* **PROBLEM TO SOLVE**
The answer must be every line below that contains the string "agent".

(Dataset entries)

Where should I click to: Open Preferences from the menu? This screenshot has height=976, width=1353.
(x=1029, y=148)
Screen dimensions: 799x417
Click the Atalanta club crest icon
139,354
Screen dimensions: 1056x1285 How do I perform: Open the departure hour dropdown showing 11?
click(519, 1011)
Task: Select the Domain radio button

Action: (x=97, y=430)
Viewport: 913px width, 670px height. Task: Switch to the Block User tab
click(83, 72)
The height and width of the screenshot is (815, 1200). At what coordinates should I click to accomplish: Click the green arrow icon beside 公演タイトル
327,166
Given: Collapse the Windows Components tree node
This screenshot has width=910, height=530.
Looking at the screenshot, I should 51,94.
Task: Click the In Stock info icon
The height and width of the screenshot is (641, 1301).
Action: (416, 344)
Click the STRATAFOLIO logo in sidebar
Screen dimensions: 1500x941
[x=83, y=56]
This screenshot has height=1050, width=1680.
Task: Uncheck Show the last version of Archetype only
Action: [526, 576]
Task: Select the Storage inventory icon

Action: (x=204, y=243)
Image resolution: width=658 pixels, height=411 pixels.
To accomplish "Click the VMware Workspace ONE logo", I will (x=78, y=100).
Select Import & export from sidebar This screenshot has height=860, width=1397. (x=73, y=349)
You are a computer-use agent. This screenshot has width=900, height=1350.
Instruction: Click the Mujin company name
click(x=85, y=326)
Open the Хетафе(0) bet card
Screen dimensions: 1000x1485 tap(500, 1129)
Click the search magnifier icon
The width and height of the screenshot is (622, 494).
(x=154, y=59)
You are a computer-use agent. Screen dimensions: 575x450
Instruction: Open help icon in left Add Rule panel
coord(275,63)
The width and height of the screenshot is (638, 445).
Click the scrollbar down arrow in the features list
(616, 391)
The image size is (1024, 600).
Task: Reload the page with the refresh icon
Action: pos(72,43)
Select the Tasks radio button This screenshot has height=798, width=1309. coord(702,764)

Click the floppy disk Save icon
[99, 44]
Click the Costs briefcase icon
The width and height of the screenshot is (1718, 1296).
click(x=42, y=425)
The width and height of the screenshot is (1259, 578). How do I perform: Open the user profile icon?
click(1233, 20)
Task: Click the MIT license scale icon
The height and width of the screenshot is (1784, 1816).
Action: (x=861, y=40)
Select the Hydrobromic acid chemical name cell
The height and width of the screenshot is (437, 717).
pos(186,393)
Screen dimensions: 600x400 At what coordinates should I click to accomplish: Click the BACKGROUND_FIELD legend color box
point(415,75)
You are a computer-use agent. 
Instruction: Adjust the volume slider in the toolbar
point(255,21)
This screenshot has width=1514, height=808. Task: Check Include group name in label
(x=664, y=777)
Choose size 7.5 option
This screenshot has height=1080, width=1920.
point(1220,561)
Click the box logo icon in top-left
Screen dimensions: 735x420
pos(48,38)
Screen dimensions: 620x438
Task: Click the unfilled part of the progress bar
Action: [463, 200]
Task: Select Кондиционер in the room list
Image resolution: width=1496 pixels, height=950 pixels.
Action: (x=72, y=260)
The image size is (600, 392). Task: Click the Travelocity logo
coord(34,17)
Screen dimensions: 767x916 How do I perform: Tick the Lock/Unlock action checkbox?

* **OUTPUT OF THE TASK**
You are a computer-use agent. This screenshot has width=900, height=1350.
You are a computer-use agent. Screen dimensions: 575x450
You are a computer-use agent. 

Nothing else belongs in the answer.